WHAT IS ASKED:
Copy the following entries word for word.

* Start DATASET *

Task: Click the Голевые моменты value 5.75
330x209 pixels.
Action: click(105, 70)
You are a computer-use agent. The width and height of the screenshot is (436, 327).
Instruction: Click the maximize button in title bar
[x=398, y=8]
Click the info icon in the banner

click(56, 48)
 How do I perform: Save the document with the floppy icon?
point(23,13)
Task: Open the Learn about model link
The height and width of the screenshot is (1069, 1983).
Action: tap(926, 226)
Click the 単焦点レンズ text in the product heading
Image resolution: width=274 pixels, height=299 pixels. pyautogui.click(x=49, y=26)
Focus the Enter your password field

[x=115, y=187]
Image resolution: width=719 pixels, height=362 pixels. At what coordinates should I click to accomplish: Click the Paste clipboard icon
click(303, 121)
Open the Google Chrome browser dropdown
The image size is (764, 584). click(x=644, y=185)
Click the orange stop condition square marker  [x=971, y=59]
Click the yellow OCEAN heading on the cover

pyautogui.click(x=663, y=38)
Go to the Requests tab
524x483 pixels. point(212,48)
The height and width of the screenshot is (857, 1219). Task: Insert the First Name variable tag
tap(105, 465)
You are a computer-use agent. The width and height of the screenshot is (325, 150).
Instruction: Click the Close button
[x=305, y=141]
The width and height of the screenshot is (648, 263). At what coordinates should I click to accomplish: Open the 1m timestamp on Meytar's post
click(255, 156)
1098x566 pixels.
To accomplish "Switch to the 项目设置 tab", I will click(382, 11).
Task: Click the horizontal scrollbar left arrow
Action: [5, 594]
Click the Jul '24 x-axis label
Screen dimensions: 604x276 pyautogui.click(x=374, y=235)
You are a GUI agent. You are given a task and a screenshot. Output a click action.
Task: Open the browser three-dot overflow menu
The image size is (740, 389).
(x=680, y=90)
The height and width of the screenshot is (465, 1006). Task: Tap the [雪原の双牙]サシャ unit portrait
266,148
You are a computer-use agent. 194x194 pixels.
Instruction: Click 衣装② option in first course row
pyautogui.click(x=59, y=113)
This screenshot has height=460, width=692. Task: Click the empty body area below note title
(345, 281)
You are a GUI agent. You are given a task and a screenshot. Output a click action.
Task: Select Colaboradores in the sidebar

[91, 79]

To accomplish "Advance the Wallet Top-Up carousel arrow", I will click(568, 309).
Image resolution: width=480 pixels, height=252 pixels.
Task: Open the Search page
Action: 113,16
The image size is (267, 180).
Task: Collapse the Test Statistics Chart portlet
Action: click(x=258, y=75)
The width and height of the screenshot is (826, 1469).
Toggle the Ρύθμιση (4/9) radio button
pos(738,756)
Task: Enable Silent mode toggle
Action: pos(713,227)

* End DATASET *

WORKED ANSWER:
Task: Click the Голевые моменты value 5.75
330x209 pixels.
Action: click(105, 70)
You are a computer-use agent. The width and height of the screenshot is (436, 327).
Instruction: Click the maximize button in title bar
[x=398, y=8]
Click the info icon in the banner

click(56, 48)
 How do I perform: Save the document with the floppy icon?
point(23,13)
Task: Open the Learn about model link
The height and width of the screenshot is (1069, 1983).
Action: tap(926, 226)
Click the 単焦点レンズ text in the product heading
Image resolution: width=274 pixels, height=299 pixels. pyautogui.click(x=49, y=26)
Focus the Enter your password field

[x=115, y=187]
Image resolution: width=719 pixels, height=362 pixels. At what coordinates should I click to accomplish: Click the Paste clipboard icon
click(303, 121)
Open the Google Chrome browser dropdown
The image size is (764, 584). click(x=644, y=185)
Click the orange stop condition square marker  [x=971, y=59]
Click the yellow OCEAN heading on the cover

pyautogui.click(x=663, y=38)
Go to the Requests tab
524x483 pixels. point(212,48)
The height and width of the screenshot is (857, 1219). Task: Insert the First Name variable tag
tap(105, 465)
You are a computer-use agent. The width and height of the screenshot is (325, 150).
Instruction: Click the Close button
[x=305, y=141]
The width and height of the screenshot is (648, 263). At what coordinates should I click to accomplish: Open the 1m timestamp on Meytar's post
click(255, 156)
1098x566 pixels.
To accomplish "Switch to the 项目设置 tab", I will click(382, 11).
Task: Click the horizontal scrollbar left arrow
Action: [5, 594]
Click the Jul '24 x-axis label
Screen dimensions: 604x276 pyautogui.click(x=374, y=235)
You are a GUI agent. You are given a task and a screenshot. Output a click action.
Task: Open the browser three-dot overflow menu
The image size is (740, 389).
(x=680, y=90)
The height and width of the screenshot is (465, 1006). Task: Tap the [雪原の双牙]サシャ unit portrait
266,148
You are a computer-use agent. 194x194 pixels.
Instruction: Click 衣装② option in first course row
pyautogui.click(x=59, y=113)
This screenshot has height=460, width=692. Task: Click the empty body area below note title
(345, 281)
You are a GUI agent. You are given a task and a screenshot. Output a click action.
Task: Select Colaboradores in the sidebar

[91, 79]

To accomplish "Advance the Wallet Top-Up carousel arrow", I will click(568, 309).
Image resolution: width=480 pixels, height=252 pixels.
Task: Open the Search page
Action: 113,16
The image size is (267, 180).
Task: Collapse the Test Statistics Chart portlet
Action: click(x=258, y=75)
The width and height of the screenshot is (826, 1469).
Toggle the Ρύθμιση (4/9) radio button
pos(738,756)
Task: Enable Silent mode toggle
Action: pos(713,227)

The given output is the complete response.